• INPUT DATA
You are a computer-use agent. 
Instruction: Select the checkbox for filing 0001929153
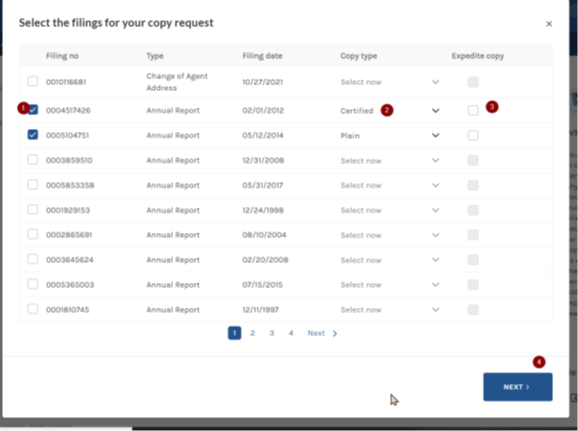(x=33, y=209)
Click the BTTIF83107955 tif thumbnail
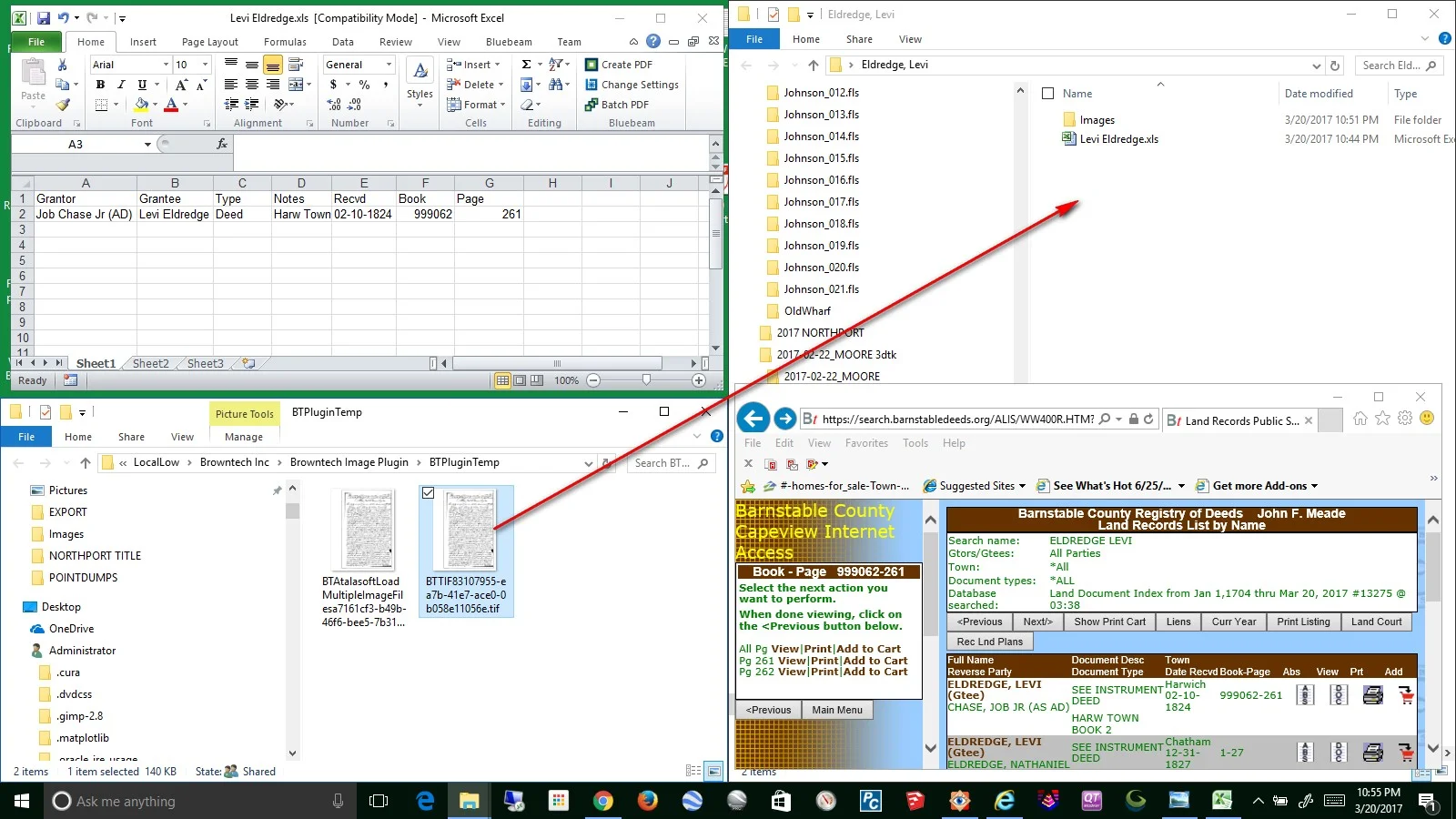The image size is (1456, 819). pyautogui.click(x=467, y=531)
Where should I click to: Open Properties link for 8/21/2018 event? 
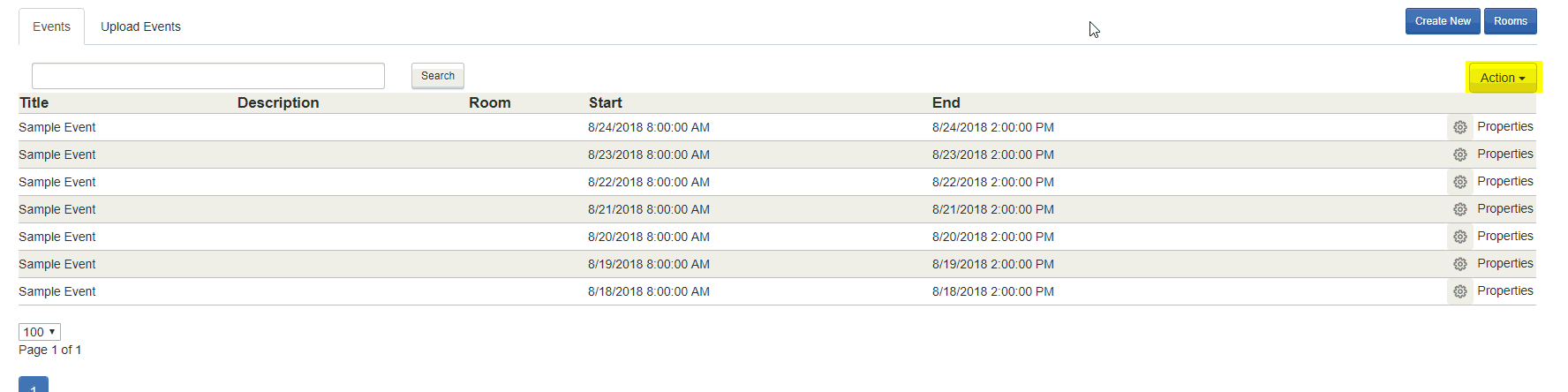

• PROBLEM TO SOLVE
Please repeat everything in the records from the line containing "Click the BTTIF83107955 tif thumbnail" down to the end of the records, word for word, leaving the pictures out of your answer.

• EXERCISE RESULT
Click the BTTIF83107955 tif thumbnail
The image size is (1456, 819). pyautogui.click(x=467, y=531)
Where should I click to: Open Properties link for 8/21/2018 event? 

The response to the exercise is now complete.